__Description of the task__
Below are several entries. Transcribe exactly those lines that fall from the one with "Serie A (502, 18)" through the one with "Donate (1372, 230)", end lines included.

[Collected data entries]

#####

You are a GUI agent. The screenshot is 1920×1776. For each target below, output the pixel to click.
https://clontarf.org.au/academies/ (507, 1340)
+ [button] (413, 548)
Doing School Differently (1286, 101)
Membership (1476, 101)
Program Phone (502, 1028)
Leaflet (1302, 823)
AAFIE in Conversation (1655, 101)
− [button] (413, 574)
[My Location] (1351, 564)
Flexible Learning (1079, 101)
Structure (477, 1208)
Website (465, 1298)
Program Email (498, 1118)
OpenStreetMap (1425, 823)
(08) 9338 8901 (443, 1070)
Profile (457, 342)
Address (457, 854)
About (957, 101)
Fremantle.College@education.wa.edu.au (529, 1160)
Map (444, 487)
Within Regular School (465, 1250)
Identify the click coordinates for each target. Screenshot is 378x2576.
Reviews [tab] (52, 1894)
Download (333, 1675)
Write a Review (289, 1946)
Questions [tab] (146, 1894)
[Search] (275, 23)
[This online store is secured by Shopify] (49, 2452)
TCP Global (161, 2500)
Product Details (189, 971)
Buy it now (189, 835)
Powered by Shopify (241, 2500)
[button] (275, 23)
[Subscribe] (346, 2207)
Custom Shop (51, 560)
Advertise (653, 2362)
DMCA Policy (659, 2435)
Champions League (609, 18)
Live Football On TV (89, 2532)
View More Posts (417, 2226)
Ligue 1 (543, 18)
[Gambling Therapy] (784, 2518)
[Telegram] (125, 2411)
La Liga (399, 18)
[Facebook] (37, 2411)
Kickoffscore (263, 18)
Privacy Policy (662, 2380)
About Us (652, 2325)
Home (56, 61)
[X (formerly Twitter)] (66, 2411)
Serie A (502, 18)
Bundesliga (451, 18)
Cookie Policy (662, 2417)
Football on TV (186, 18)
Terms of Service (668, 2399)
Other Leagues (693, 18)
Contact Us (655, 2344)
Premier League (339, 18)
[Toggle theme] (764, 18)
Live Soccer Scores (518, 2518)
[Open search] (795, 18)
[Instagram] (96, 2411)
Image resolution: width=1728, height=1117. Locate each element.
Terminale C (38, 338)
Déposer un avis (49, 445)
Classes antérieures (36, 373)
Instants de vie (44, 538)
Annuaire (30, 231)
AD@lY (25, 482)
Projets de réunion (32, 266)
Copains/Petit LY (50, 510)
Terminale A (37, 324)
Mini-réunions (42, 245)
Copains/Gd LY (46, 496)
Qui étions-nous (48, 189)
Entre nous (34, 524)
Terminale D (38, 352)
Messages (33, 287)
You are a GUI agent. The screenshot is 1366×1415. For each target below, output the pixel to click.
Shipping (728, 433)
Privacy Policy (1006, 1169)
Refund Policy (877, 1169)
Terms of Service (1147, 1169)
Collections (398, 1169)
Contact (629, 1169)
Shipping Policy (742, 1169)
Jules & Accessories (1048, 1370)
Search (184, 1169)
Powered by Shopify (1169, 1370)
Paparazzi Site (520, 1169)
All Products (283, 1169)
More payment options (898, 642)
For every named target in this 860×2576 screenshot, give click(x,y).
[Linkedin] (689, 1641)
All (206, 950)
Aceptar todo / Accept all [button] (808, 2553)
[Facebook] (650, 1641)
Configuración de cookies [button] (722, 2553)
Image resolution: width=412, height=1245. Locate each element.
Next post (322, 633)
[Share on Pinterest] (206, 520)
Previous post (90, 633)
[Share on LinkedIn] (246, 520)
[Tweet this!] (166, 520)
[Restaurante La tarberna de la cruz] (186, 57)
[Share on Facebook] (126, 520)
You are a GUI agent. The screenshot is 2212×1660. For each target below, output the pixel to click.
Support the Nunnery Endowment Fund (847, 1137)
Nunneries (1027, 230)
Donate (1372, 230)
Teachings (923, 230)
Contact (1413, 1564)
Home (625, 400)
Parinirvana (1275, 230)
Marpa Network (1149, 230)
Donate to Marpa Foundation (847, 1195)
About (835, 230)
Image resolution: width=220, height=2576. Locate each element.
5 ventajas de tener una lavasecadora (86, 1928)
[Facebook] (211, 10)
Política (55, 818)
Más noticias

#####

__Reply to the task__
Serie A (502, 18)
Bundesliga (451, 18)
Cookie Policy (662, 2417)
Football on TV (186, 18)
Terms of Service (668, 2399)
Other Leagues (693, 18)
Contact Us (655, 2344)
Premier League (339, 18)
[Toggle theme] (764, 18)
Live Soccer Scores (518, 2518)
[Open search] (795, 18)
[Instagram] (96, 2411)
Image resolution: width=1728, height=1117. Locate each element.
Terminale C (38, 338)
Déposer un avis (49, 445)
Classes antérieures (36, 373)
Instants de vie (44, 538)
Annuaire (30, 231)
AD@lY (25, 482)
Projets de réunion (32, 266)
Copains/Petit LY (50, 510)
Terminale A (37, 324)
Mini-réunions (42, 245)
Copains/Gd LY (46, 496)
Qui étions-nous (48, 189)
Entre nous (34, 524)
Terminale D (38, 352)
Messages (33, 287)
You are a GUI agent. The screenshot is 1366×1415. For each target below, output the pixel to click.
Shipping (728, 433)
Privacy Policy (1006, 1169)
Refund Policy (877, 1169)
Terms of Service (1147, 1169)
Collections (398, 1169)
Contact (629, 1169)
Shipping Policy (742, 1169)
Jules & Accessories (1048, 1370)
Search (184, 1169)
Powered by Shopify (1169, 1370)
Paparazzi Site (520, 1169)
All Products (283, 1169)
More payment options (898, 642)
For every named target in this 860×2576 screenshot, give click(x,y).
[Linkedin] (689, 1641)
All (206, 950)
Aceptar todo / Accept all [button] (808, 2553)
[Facebook] (650, 1641)
Configuración de cookies [button] (722, 2553)
Image resolution: width=412, height=1245. Locate each element.
Next post (322, 633)
[Share on Pinterest] (206, 520)
Previous post (90, 633)
[Share on LinkedIn] (246, 520)
[Tweet this!] (166, 520)
[Restaurante La tarberna de la cruz] (186, 57)
[Share on Facebook] (126, 520)
You are a GUI agent. The screenshot is 2212×1660. For each target below, output the pixel to click.
Support the Nunnery Endowment Fund (847, 1137)
Nunneries (1027, 230)
Donate (1372, 230)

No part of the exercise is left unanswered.